My personal feeling is that the "wrong turn" was made when theorists stopped looking at experimental data, and tried to go far beyond what was experimentally hinted at.
It never happened before that theories "came out of the blue" with no experimental hints.
Newton was based upon Kepler's observations. Maxwell was based upon countless empirical laws. Special relativity was based upon a re-interpretation of the symmetry group of the Maxwell equations (the Lorentz transformations) which had already some empirical success.
The closest hit to "a theory out of the blue" was general relativity, but apart from the mathematical difficulty, there was a basic guiding principle and it was "sufficient" to work this out. And even there, there WAS some empirical suggestion (the perihelion shift of Mercury).

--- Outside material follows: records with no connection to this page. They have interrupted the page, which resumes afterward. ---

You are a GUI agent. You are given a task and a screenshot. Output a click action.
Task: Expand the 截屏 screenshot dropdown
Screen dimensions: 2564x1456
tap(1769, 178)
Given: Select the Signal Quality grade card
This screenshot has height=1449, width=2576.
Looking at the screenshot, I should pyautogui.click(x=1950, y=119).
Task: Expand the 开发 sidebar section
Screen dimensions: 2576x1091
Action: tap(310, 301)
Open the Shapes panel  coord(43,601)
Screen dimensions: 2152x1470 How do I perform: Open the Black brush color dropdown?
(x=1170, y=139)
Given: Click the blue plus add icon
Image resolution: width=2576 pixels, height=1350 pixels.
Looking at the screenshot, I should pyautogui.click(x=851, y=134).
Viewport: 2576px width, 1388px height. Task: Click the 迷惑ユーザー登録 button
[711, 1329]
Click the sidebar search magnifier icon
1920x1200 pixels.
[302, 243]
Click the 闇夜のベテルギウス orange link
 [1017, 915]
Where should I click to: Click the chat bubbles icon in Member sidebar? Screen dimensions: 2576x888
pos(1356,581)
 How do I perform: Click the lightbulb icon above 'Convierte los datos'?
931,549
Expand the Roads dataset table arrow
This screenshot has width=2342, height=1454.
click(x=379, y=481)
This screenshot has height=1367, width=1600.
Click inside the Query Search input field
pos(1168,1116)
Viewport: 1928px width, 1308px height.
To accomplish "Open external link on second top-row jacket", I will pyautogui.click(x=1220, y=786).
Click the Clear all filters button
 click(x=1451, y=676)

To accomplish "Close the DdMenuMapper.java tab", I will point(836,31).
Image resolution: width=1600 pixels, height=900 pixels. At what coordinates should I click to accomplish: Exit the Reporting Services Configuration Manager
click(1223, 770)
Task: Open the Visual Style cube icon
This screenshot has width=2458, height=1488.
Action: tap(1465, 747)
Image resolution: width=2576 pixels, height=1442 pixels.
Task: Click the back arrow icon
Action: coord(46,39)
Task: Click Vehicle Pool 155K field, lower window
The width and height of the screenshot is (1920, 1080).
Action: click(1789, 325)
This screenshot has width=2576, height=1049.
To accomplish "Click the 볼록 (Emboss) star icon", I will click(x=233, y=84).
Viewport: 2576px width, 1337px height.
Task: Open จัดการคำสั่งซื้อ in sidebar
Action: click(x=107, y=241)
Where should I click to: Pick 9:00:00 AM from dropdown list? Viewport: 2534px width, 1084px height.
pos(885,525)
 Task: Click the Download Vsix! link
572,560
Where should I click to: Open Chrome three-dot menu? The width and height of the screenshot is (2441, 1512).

Quantum theory was "shoved down the throat" of theorists from spectroscopy (Balmer series and all that). QFT had a difficult emerging, and was essentially guided by some empirical data like the Lamb shift. The entire standard model was a theoretical fit on a huge amount of experimental data, where concepts were introduced in order to explain phenomenologically observed regularities.
And then, theorists left off, and went for a "beauty contest". They invented unified groups (because U(1) x SU(2) x SU(3) was "ugly"), they invented supersymmetry, they invented strings...
It is exactly at the point where theorists didn't try anymore to model experimental data, but where they entered in beauty contests independent of experiment, that wrong predictions came out as indicated here before.